- _ATTIVITÀ 1_:
Ripeti fedelmente la parte del brano estratto che inizia con "Le vittime erano" e finisce con "a Lomazzo (Como).".
- _ATTIVITÀ 2_:
Secondo il brano estratto, in quale località gestiva un'azienda agricola il marito dell'infermiera L. T.?

- _BRANO ESTRATTO_:
"""
Le vittime erano persone anziane e malate, alle quali il dottor
Cazzaniga aveva, secondo l’accusa, somministrato dosi letali di farmaci
per via endovenosa, in sovradosaggio e in rapida successione:
clorpromazina, midazolam, morfina, propofol e promazina. Escluso il
movente economico: il medico non agiva per un tornaconto personale, ma
evidentemente pensava di praticare una sorta di «eutanasia». Cazzaniga
usava fare riferimento a un suo personale «protocollo» per il
trattamento dei malati terminali.
Diverso il caso del marito dell’infermiera L. T., che aveva solo 45 anni e gestiva un’azienda agricola a Lomazzo (Como).
La moglie e l’amante gli fecero credere di avere il diabete e gli
somministrarono per un lungo periodo farmaci «assolutamente incongrui»
"""
Voci di dati archiviate:
"""
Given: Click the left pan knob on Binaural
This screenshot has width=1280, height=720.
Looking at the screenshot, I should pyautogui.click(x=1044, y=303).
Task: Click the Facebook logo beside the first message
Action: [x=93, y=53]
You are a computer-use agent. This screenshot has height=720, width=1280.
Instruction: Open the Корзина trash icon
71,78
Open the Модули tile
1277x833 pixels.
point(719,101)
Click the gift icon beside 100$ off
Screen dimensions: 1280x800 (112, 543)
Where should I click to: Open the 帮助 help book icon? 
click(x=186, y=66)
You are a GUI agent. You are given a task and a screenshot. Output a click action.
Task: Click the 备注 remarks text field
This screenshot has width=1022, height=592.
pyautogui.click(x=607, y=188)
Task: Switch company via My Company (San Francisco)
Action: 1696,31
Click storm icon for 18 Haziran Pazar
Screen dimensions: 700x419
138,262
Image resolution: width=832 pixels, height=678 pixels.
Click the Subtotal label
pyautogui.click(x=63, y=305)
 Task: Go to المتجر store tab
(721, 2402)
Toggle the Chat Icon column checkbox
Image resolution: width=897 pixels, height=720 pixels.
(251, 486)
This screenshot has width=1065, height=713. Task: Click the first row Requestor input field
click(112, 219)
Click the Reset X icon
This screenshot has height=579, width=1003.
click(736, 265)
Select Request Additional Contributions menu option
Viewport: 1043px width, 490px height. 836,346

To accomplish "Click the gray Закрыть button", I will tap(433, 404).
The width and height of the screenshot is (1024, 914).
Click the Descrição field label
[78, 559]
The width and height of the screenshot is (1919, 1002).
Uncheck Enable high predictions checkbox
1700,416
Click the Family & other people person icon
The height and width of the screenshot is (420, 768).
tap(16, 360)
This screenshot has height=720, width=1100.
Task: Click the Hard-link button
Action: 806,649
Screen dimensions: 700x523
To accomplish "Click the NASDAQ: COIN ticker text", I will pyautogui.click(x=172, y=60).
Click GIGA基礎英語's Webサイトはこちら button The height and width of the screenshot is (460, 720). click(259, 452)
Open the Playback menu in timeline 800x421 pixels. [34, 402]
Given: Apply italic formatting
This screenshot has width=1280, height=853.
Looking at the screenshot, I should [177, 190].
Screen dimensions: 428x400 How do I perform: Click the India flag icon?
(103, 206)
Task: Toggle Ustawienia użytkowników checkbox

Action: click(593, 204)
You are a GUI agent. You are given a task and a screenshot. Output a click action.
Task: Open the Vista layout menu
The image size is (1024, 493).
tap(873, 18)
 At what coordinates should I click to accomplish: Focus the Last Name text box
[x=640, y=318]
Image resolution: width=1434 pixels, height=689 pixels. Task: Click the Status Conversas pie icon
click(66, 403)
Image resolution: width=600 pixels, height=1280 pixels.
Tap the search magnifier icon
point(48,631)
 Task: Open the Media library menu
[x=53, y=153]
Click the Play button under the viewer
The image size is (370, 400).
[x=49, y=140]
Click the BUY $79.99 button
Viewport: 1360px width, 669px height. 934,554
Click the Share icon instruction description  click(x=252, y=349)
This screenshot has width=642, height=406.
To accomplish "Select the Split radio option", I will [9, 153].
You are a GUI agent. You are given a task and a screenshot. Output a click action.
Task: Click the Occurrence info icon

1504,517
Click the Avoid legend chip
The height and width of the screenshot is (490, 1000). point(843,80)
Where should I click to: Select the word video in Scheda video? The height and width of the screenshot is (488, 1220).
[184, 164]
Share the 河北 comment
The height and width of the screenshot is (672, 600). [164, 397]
"""
- _RISULTATO 1_:
Le vittime erano persone anziane e malate, alle quali il dottor
Cazzaniga aveva, secondo l’accusa, somministrato dosi letali di farmaci
per via endovenosa, in sovradosaggio e in rapida successione:
clorpromazina, midazolam, morfina, propofol e promazina. Escluso il
movente economico: il medico non agiva per un tornaconto personale, ma
evidentemente pensava di praticare una sorta di «eutanasia». Cazzaniga
usava fare riferimento a un suo personale «protocollo» per il
trattamento dei malati terminali.
Diverso il caso del marito dell’infermiera L. T., che aveva solo 45 anni e gestiva un’azienda agricola a Lomazzo (Como).

- _RISULTATO 2_:
A Lomazzo (Como).